How to Avoid Ticket Scams Before You Pay

Ticket fraud spikes around every hyped tour. The good news: almost every scam relies on the same handful of tricks. Learn the red flags and the safe way to pay, and you can buy with confidence.

Last reviewed: 2026-07-04

ConcertBooking is not a ticket seller and is not affiliated with Ticketmaster, SeatGeek, StubHub, Vivid Seats, or any venue. This is general guidance — verify current prices, fees, and rules with the official source before you buy.

When a show sells out in minutes, desperate fans become easy targets. Scammers post tickets that do not exist, sell the same barcode to five people, or copy a real listing to phish your card details. The Federal Trade Commission (FTC) and the Better Business Bureau (BBB) both report that event-ticket fraud is a recurring, seasonal problem — and both publish the same core advice: slow down, verify the seller, and pay in a way you can dispute.

How ticket scams usually work

The single most protective habit: pay with a credit card. The FTC specifically recommends paying by credit card because it gives you the strongest ability to dispute a charge if the tickets never arrive or are fake. Avoid irreversible methods with strangers — wire transfers, gift cards, cash-app payments, and cryptocurrency offer little or no recourse.

Nine red flags to watch for

  1. The seller pushes you to pay by Zelle, Venmo “friends and family,” gift card, wire, or crypto.
  2. The price is dramatically below every other listing for the same section.
  3. The seller found you — unsolicited DMs offering tickets are high-risk.
  4. You are rushed: “three other people want these, decide now.”
  5. The listing is only a screenshot of a ticket, with no transfer through an official app.
  6. The URL is slightly off, or the checkout page looks subtly wrong.
  7. The seller refuses a marketplace with a buyer guarantee and insists on going “direct.”
  8. Contact details or the account were created very recently, with no history.
  9. You are asked to pay a “fee” for a presale code — real codes are always free.

How to buy safely

Start at the source. Buying from the official primary sale — the venue box office or the authorized primary seller — is the lowest-risk option. If a show is sold out, use an established resale marketplace that offers a written buyer guarantee (a promise of valid tickets or your money back), and let the transfer happen inside the platform’s app rather than paying a stranger directly. Our comparison of the best ticket sites explains which platforms carry these protections. And before you accept any resale price, sanity-check it against face value using our true-cost calculator so panic-buying does not become overpaying — see also face value vs resale.
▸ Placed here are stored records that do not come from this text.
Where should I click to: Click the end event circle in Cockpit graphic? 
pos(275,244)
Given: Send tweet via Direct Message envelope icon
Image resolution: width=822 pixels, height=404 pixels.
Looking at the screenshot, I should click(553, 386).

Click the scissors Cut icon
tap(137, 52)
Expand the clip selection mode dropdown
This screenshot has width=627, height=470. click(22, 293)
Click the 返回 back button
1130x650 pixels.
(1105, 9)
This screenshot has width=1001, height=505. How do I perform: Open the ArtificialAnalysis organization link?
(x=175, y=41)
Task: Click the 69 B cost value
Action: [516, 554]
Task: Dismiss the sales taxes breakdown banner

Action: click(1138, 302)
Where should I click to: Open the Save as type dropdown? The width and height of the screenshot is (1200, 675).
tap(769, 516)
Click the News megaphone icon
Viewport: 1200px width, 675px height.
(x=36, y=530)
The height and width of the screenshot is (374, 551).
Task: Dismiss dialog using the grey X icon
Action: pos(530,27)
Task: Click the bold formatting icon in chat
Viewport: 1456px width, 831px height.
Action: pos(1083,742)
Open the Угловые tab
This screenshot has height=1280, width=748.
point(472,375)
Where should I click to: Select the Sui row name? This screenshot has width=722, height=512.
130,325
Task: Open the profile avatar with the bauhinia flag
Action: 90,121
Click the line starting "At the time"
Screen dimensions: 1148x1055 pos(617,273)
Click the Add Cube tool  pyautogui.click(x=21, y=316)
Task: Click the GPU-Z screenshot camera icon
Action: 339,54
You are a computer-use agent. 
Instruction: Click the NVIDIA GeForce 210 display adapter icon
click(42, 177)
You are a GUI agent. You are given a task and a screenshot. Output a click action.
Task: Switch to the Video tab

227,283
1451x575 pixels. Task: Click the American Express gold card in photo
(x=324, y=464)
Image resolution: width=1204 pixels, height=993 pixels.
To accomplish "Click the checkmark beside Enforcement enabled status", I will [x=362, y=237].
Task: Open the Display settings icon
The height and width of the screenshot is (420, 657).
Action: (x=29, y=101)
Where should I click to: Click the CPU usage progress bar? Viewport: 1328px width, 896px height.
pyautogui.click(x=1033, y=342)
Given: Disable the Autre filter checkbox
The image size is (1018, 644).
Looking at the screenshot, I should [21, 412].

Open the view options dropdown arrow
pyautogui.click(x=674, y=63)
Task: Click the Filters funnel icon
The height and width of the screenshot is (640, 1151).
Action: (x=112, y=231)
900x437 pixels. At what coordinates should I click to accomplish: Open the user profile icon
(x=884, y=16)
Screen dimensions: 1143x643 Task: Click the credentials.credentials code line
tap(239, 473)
What to do if you have been scammed

Act fast. Contact your credit-card issuer to dispute the charge and request a chargeback. Report the fraud to the FTC at ReportFraud.ftc.gov and to the BBB Scam Tracker so others are warned. If a specific website or seller impersonated a brand, report it to that company too. Keep every message, receipt, and screenshot — documentation makes disputes far more likely to succeed.

Sources & further reading

  • Federal Trade Commission (FTC) — consumer guidance on buying event tickets and reporting fraud, consumer.ftc.gov and ReportFraud.ftc.gov.
  • Better Business Bureau (BBB) Scam Tracker — ongoing reports of event and ticket scams, bbb.org/scamtracker.
  • Better Online Ticket Sales (BOTS) Act of 2016 — U.S. law targeting ticket-buying bot abuse, enforced by the FTC.

Before you pay a resale price, check what it really costs versus face.

Open the true-cost calculator

Frequently asked questions

What is the safest way to pay for concert tickets?

Use a credit card. The FTC recommends it because you can dispute the charge and request a chargeback if the tickets are fake or never arrive. Avoid wire transfers, gift cards, cash-app payments, and crypto when dealing with anyone you do not know.

Are tickets on social media marketplaces safe?

They can be risky. Unsolicited offers, screenshot-only tickets, and pressure to pay a stranger directly are the most common scam patterns. Prefer official primary sellers or a resale marketplace with a written buyer guarantee and in-app transfer.

How do I know if a ticket website is legitimate?

Check the exact URL for misspellings, confirm the site offers a clear buyer guarantee and customer support, and be wary of sites you reached through an ad promising sold-out inventory far below market price.

I think I was scammed. What now?

Immediately contact your card issuer to dispute the charge, then report it to the FTC at ReportFraud.ftc.gov and the BBB Scam Tracker. Save all messages and receipts to support your dispute.